- Assigned task:
Starting with the line that has "Instruction: Click the table name search box" and finishing with the line that has "Task: Sort by", set down each line below exactly. Pictures are not copied.

- Stored data:
BEGIN

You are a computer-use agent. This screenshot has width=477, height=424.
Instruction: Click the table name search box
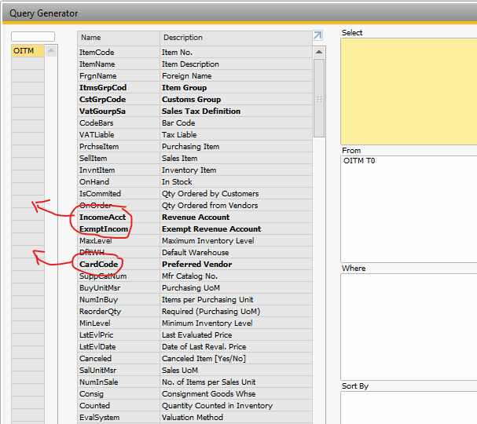[x=33, y=37]
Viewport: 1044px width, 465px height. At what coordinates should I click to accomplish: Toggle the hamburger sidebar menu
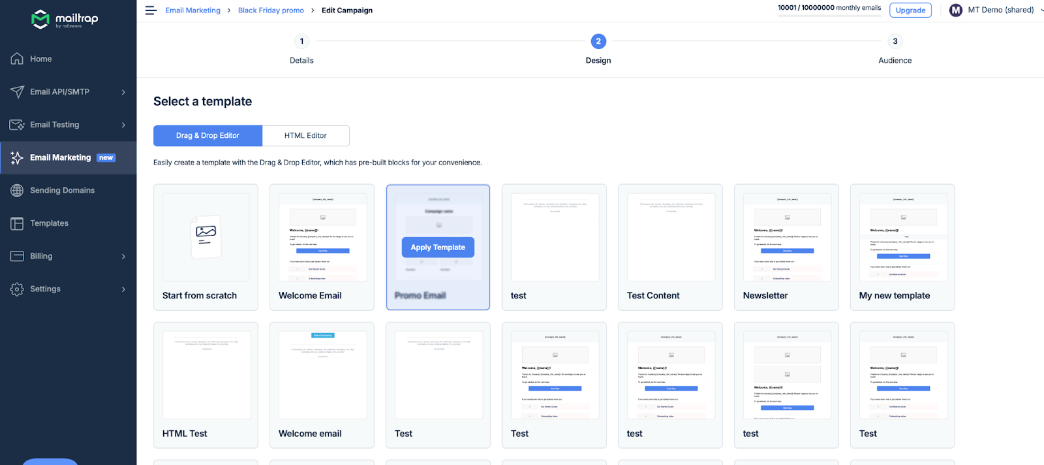(151, 10)
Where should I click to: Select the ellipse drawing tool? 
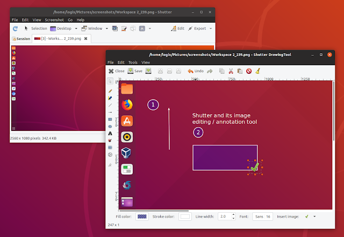[110, 127]
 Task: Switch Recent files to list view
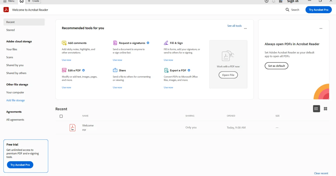coord(317,109)
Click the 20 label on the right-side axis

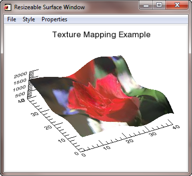(130, 141)
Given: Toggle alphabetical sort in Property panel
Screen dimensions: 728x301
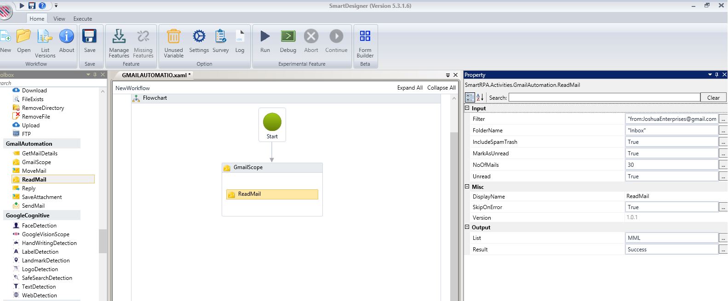Looking at the screenshot, I should pos(480,97).
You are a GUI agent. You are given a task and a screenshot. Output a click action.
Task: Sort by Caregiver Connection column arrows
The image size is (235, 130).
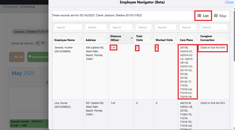[x=227, y=38]
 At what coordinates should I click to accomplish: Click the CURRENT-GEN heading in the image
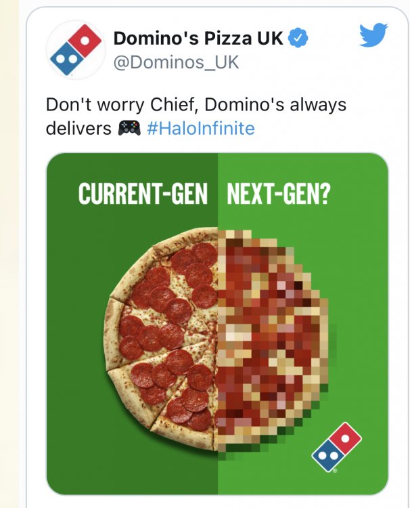pyautogui.click(x=143, y=194)
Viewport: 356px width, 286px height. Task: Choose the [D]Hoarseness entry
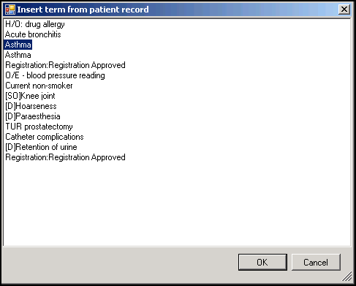tap(31, 106)
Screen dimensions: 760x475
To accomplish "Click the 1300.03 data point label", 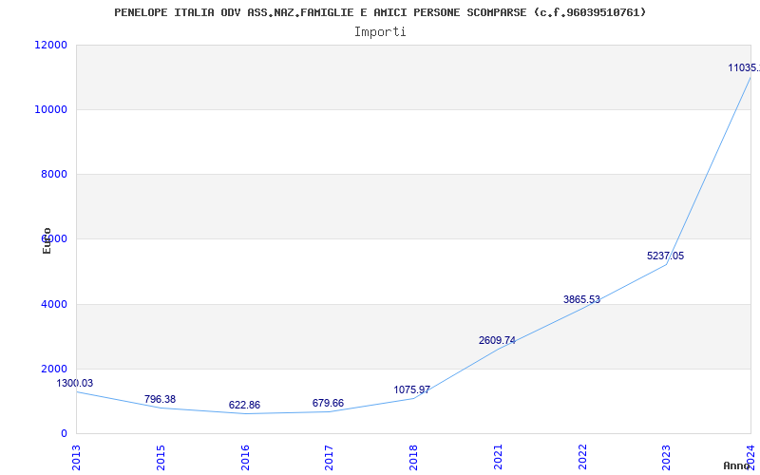I will 75,384.
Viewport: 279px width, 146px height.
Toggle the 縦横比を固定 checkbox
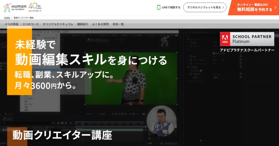click(x=214, y=53)
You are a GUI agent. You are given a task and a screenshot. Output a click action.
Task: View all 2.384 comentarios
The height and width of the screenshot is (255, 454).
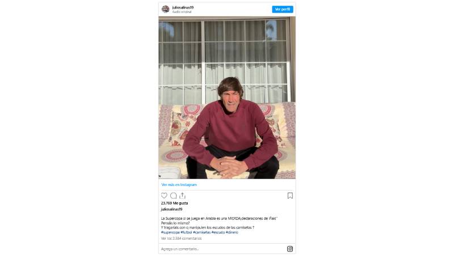click(181, 239)
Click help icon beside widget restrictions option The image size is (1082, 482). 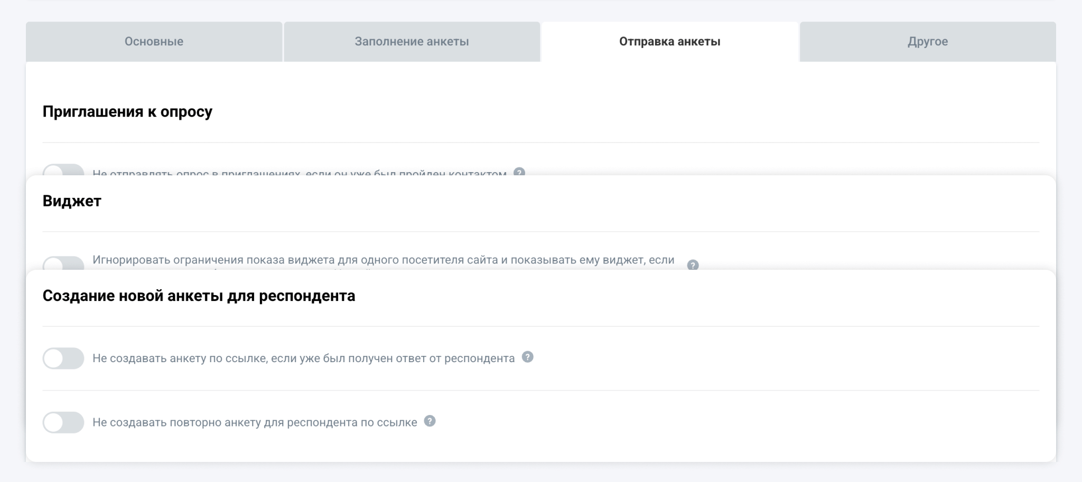(693, 264)
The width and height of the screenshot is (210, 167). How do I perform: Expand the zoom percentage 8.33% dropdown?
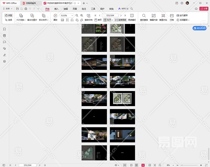tap(72, 16)
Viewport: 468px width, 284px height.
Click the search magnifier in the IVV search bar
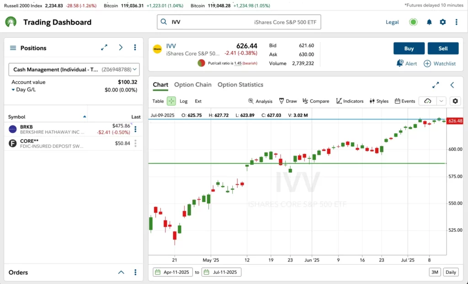(x=163, y=21)
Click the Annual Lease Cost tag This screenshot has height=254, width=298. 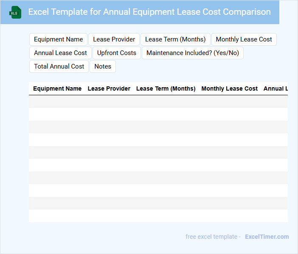[x=60, y=53]

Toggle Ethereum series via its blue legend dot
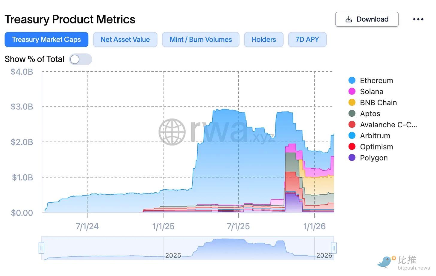(x=352, y=80)

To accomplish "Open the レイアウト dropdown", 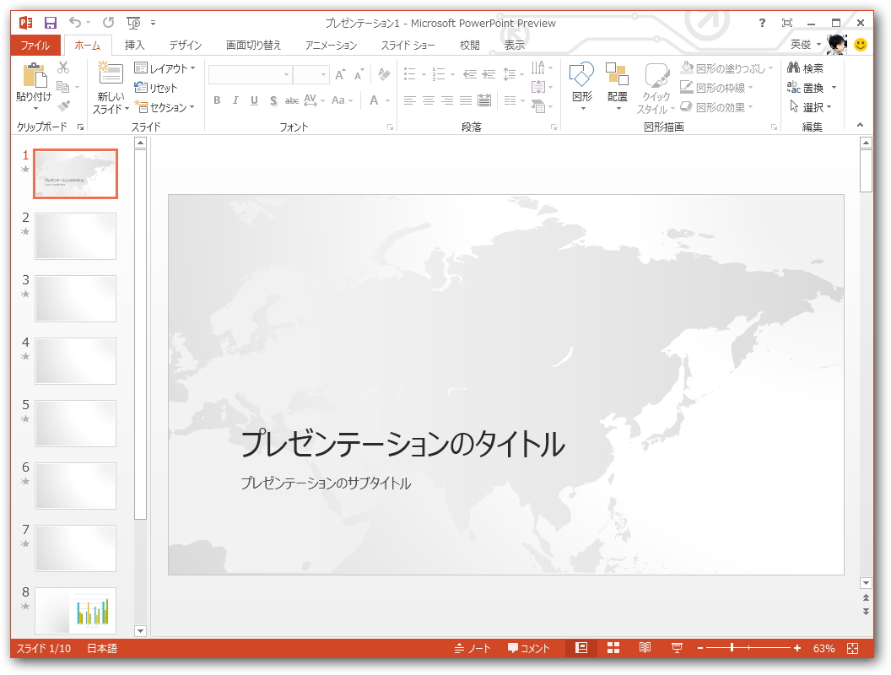I will coord(165,67).
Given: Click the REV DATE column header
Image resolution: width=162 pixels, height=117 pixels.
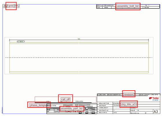Looking at the screenshot, I should [155, 95].
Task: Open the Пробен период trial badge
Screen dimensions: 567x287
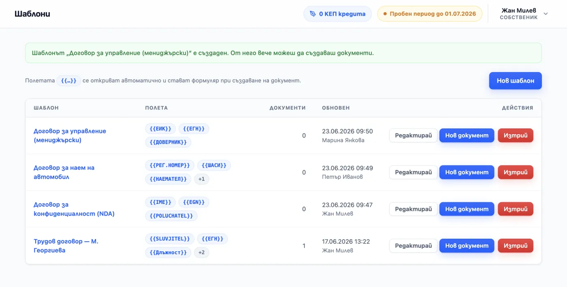Action: click(430, 14)
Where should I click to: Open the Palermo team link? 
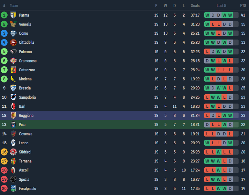click(x=25, y=52)
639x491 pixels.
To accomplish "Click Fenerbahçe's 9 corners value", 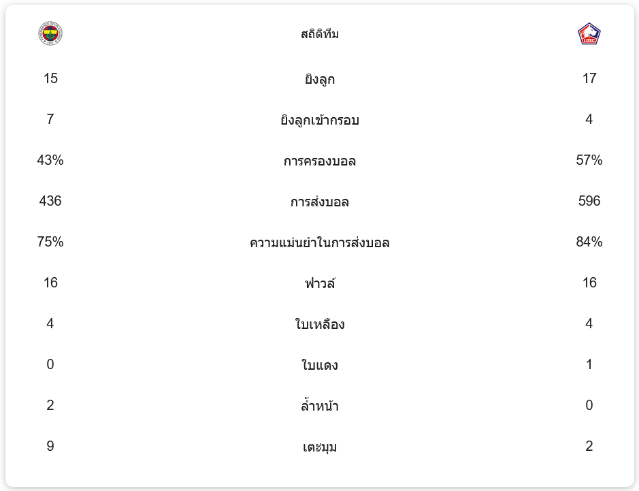I will click(50, 446).
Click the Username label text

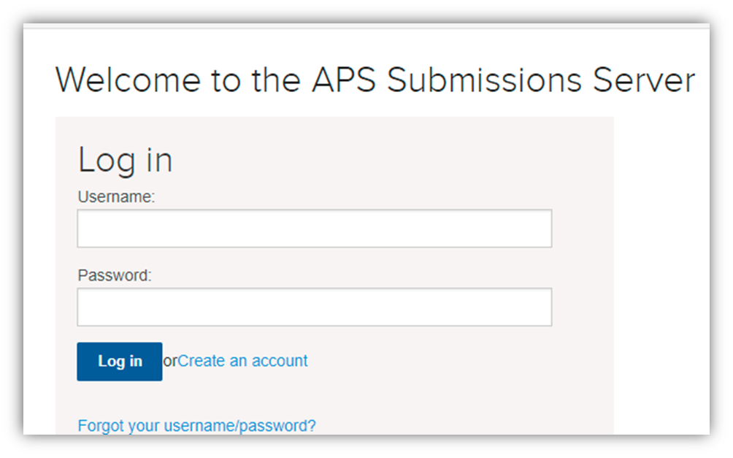coord(116,197)
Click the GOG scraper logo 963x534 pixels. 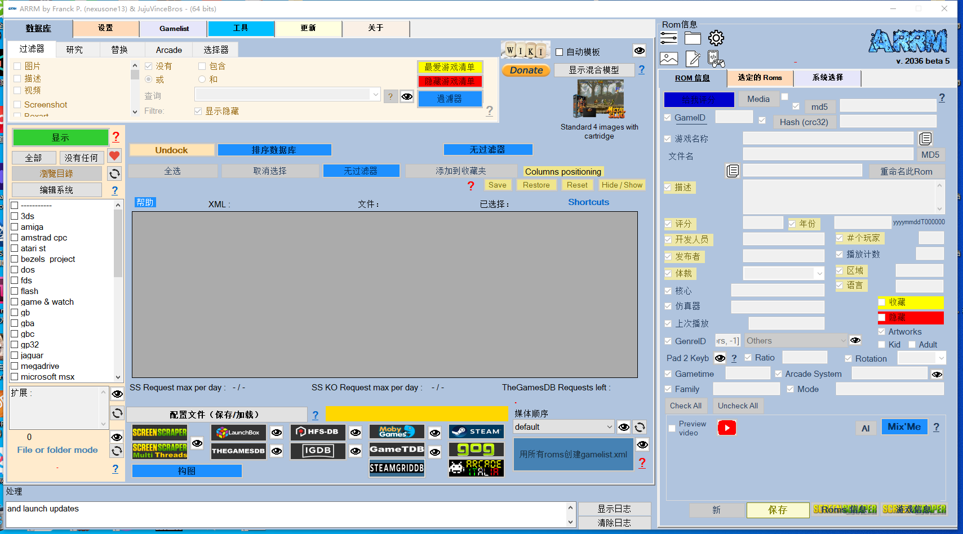pos(476,450)
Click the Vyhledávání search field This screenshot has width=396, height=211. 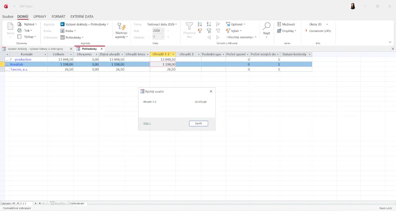pyautogui.click(x=78, y=203)
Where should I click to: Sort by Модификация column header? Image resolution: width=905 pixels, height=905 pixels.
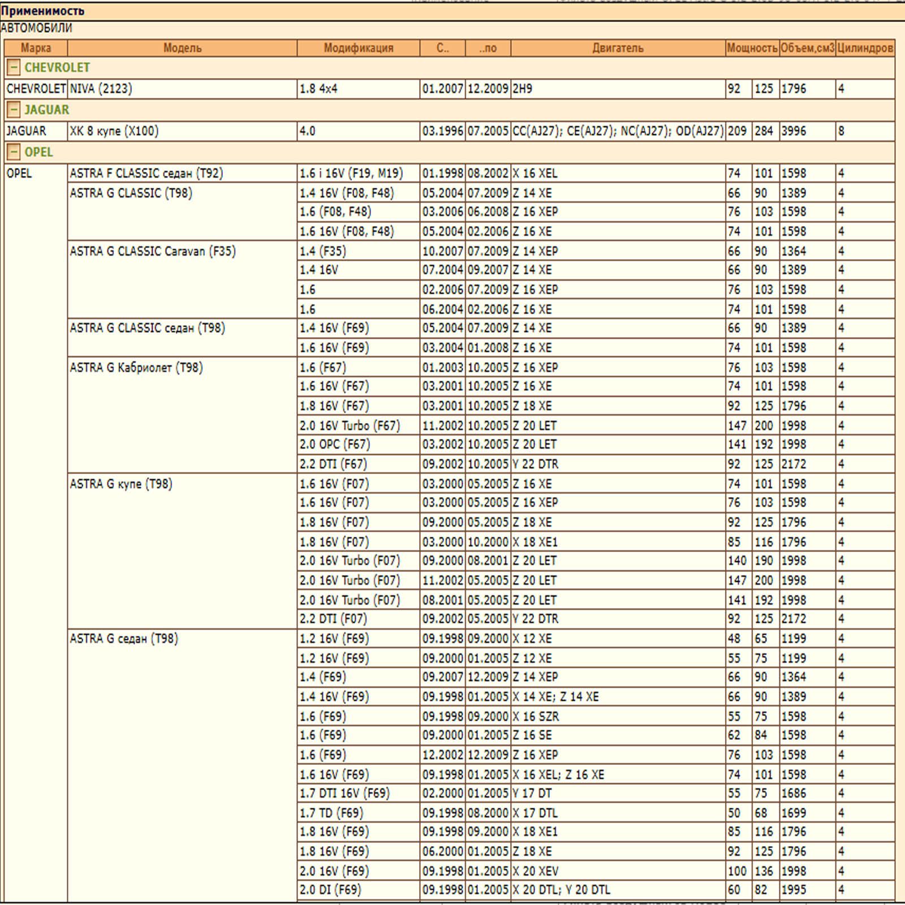pyautogui.click(x=358, y=48)
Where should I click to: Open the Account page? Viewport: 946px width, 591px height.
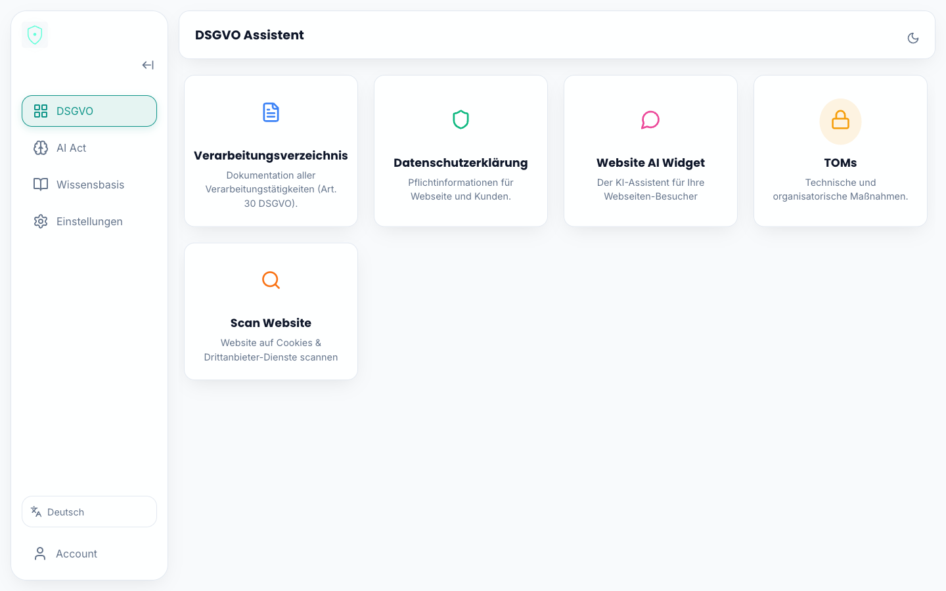tap(76, 554)

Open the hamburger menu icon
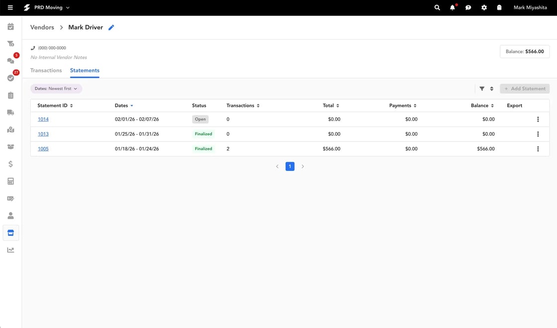point(10,7)
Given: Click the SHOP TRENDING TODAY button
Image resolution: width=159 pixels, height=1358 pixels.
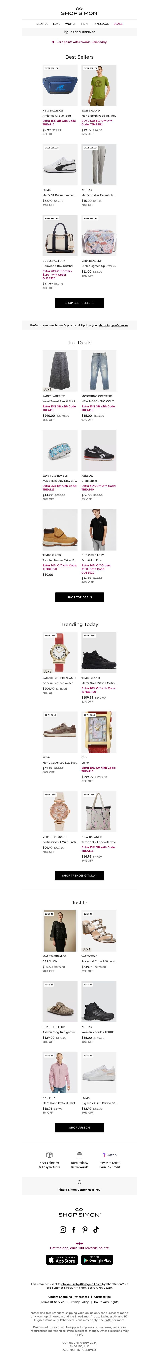Looking at the screenshot, I should tap(80, 876).
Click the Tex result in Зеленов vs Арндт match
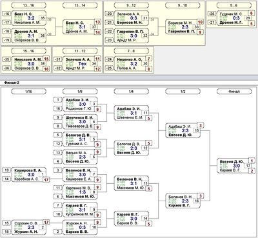The image size is (258, 238). coord(83,64)
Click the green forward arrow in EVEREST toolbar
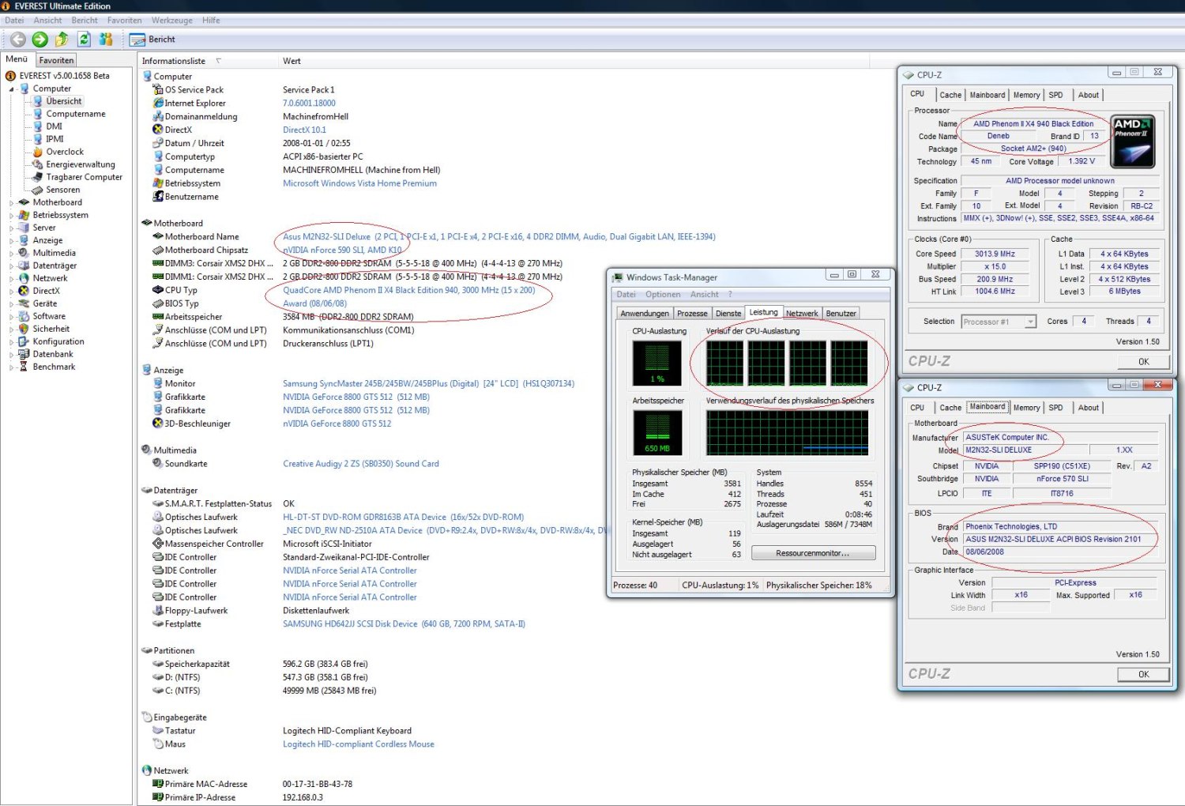The image size is (1185, 806). pyautogui.click(x=40, y=40)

END

- Finished task:
Instruction: Click the table name search box
[x=33, y=37]
Viewport: 1044px width, 465px height. At what coordinates should I click to accomplish: Toggle the hamburger sidebar menu
(151, 10)
Where should I click to: Select the ellipse drawing tool? 
[110, 127]
 Task: Switch Recent files to list view
coord(317,109)
Click the 20 label on the right-side axis

(130, 141)
Given: Toggle alphabetical sort in Property panel
Screen dimensions: 728x301
Looking at the screenshot, I should pos(480,97).
You are a GUI agent. You are given a task and a screenshot. Output a click action.
Task: Sort by Caregiver Connection column arrows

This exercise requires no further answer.